TEXT UNDER STUDY |
[Start of section]

Generalized Overcubic Partitions

Updated 11 December 2025

Generalized overcubic partitions are a variant of integer partitions where even parts appear in multiple colors and overlined on first occurrence.
They extend classical partition theory by integrating modular forms, q-series, and explicit generating functions to capture intricate congruence phenomena.
Analytic techniques such as the circle method and Rademacher formulas yield precise asymptotics and reveal properties like log-concavity and density results.

A generalized overcubic partition of a nonnegative integer $n$ with color parameter $c \ge 1$ is a variant of classical integer partitions, where each even part may occur in $c$ distinct “colors” and each part (regardless of color) may be overlined upon its first occurrence. This combinatorial framework simultaneously extends the notions of overpartitions and colored (or “cubic”) partitions. The arithmetic of generalized overcubic partitions unifies and generalizes a spectrum of classical partition congruences, admits modular and $q$ -series interpretations, and exhibits intricate congruence and density phenomena.

1. Definitions and Generating Functions

Let $\bar a_c(n)$ denote the number of generalized overcubic partitions of $n$ with color parameter $c \ge 1$ . Formally, such a partition is one in which:

Odd parts may appear at most once and may be overlined or not.

[End of section]

AVAILABLE DATA |
[Start of section]

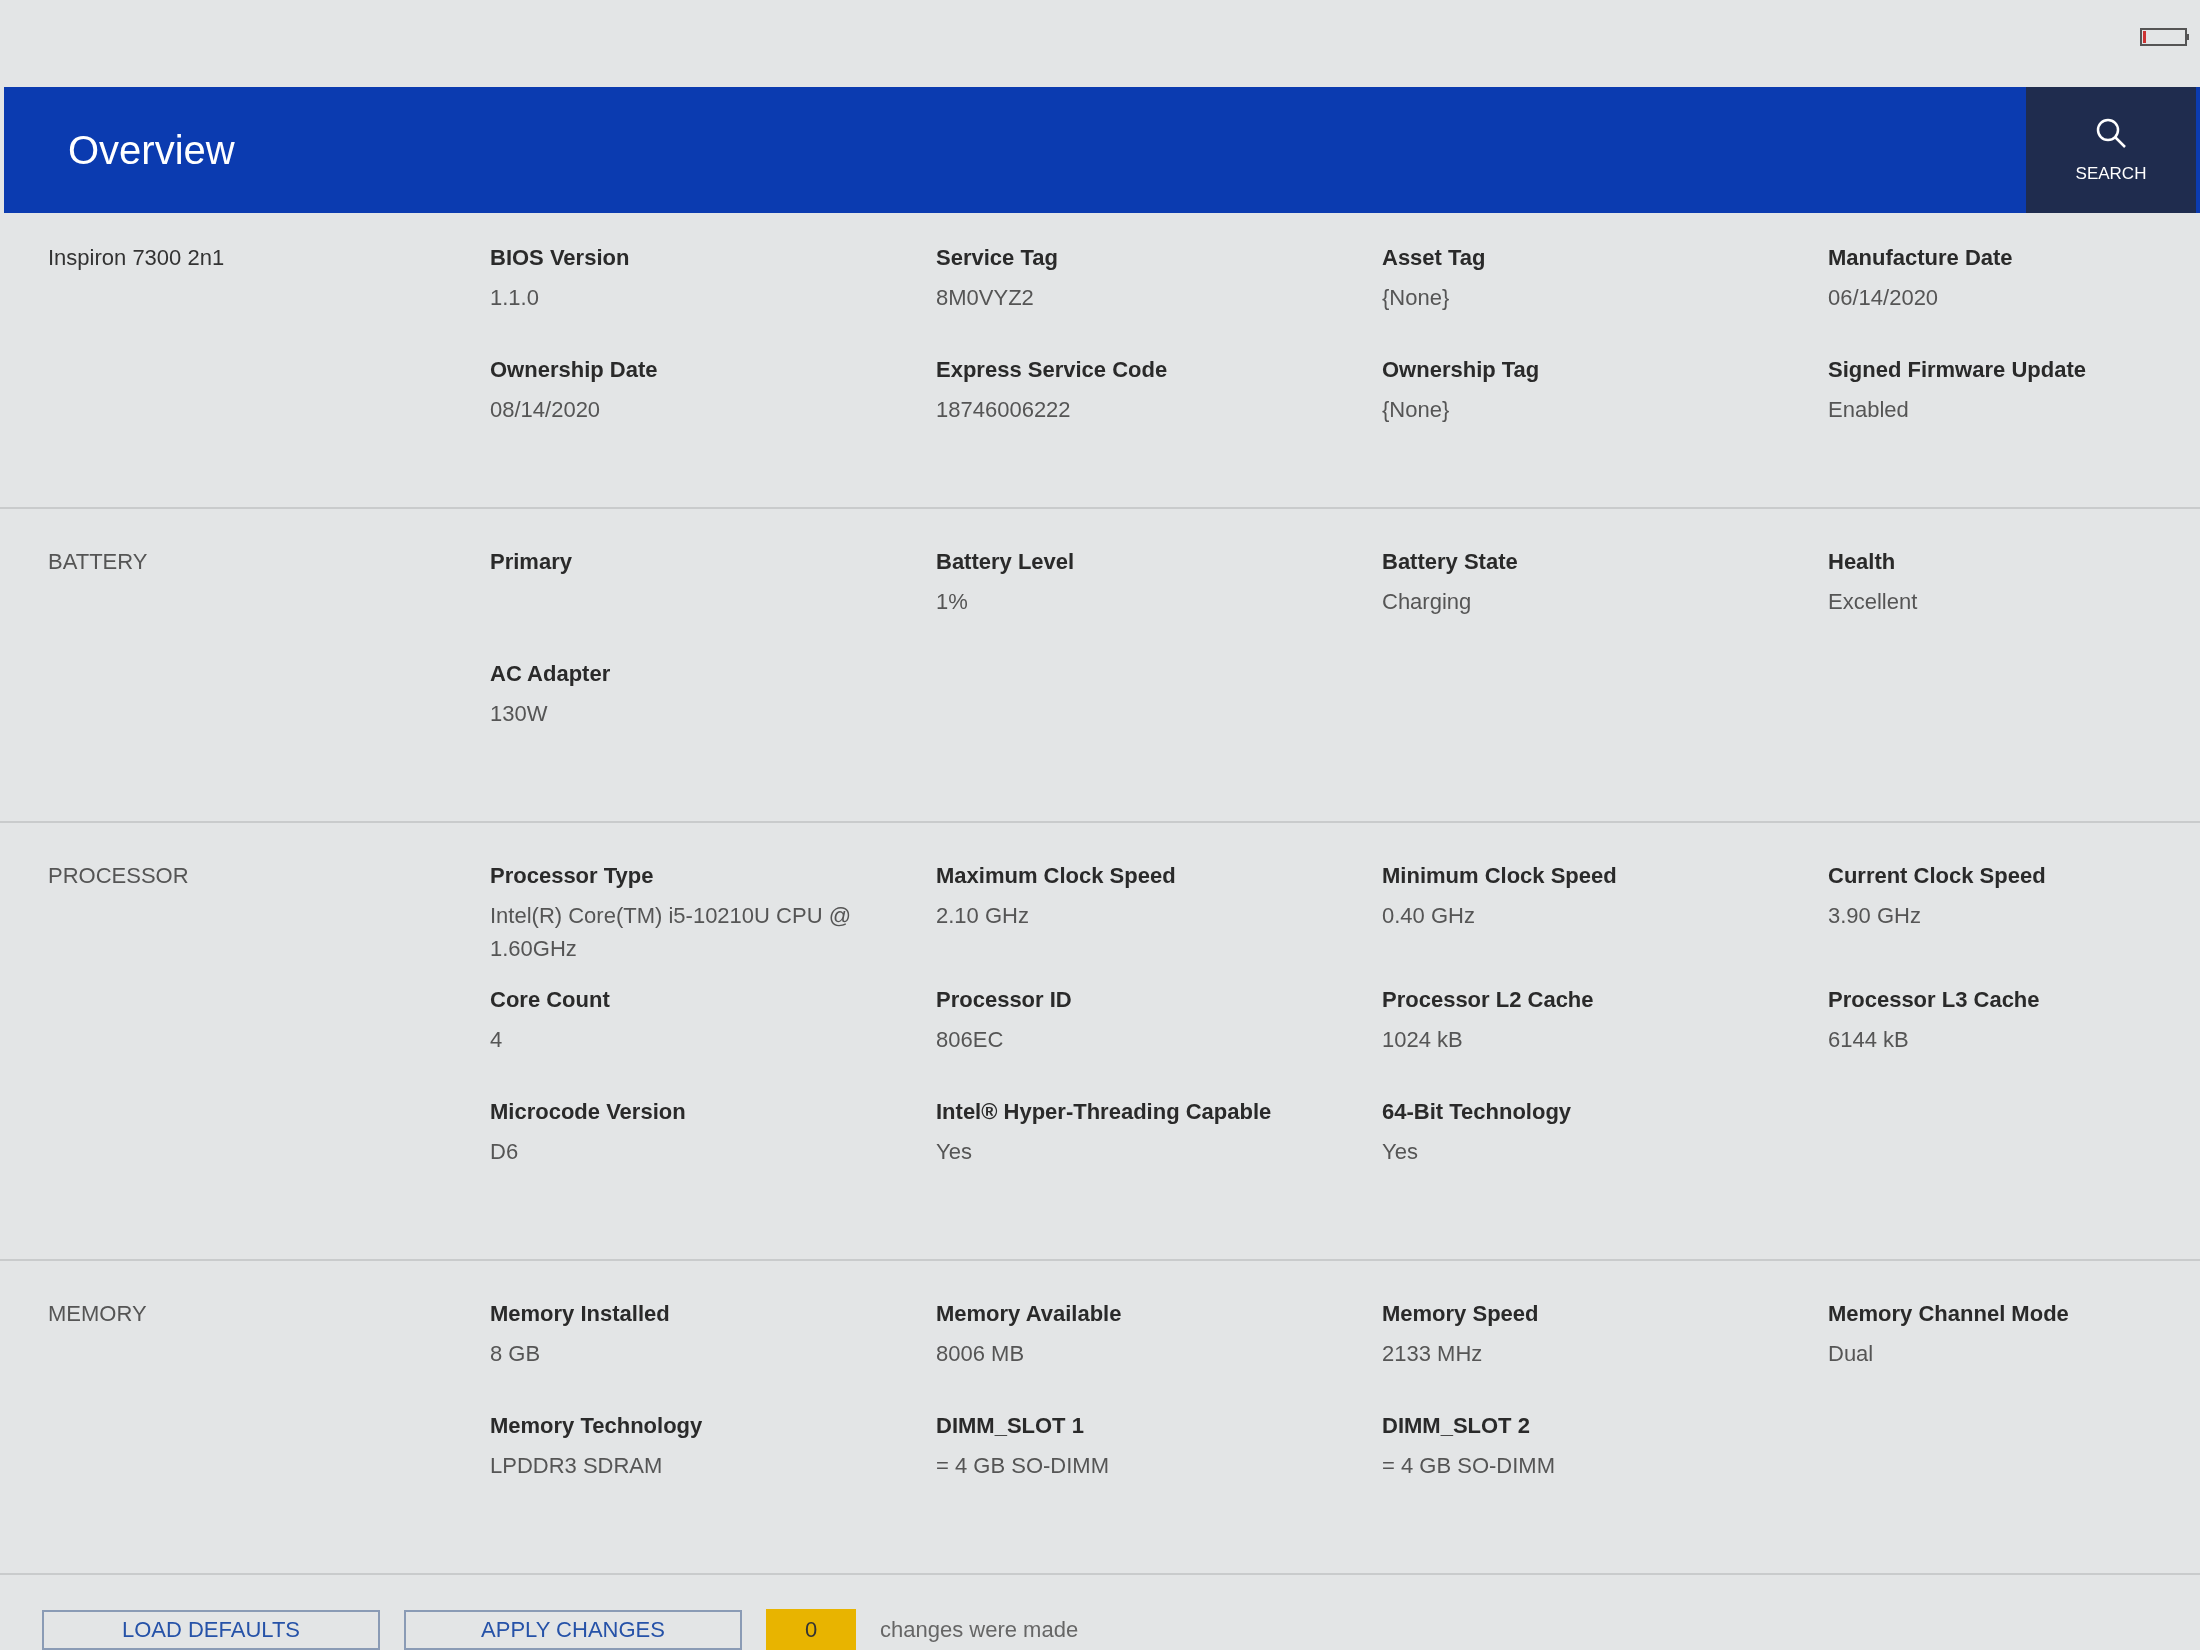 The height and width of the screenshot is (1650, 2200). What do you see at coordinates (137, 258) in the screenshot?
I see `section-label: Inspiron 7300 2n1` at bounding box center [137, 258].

[End of section]

HOW TO COMPLETE THIS TASK | Please name the two notions that the text on generalized overcubic partitions says its combinatorial framework extends simultaneously.

RESULT | Overpartitions and colored (or "cubic") partitions.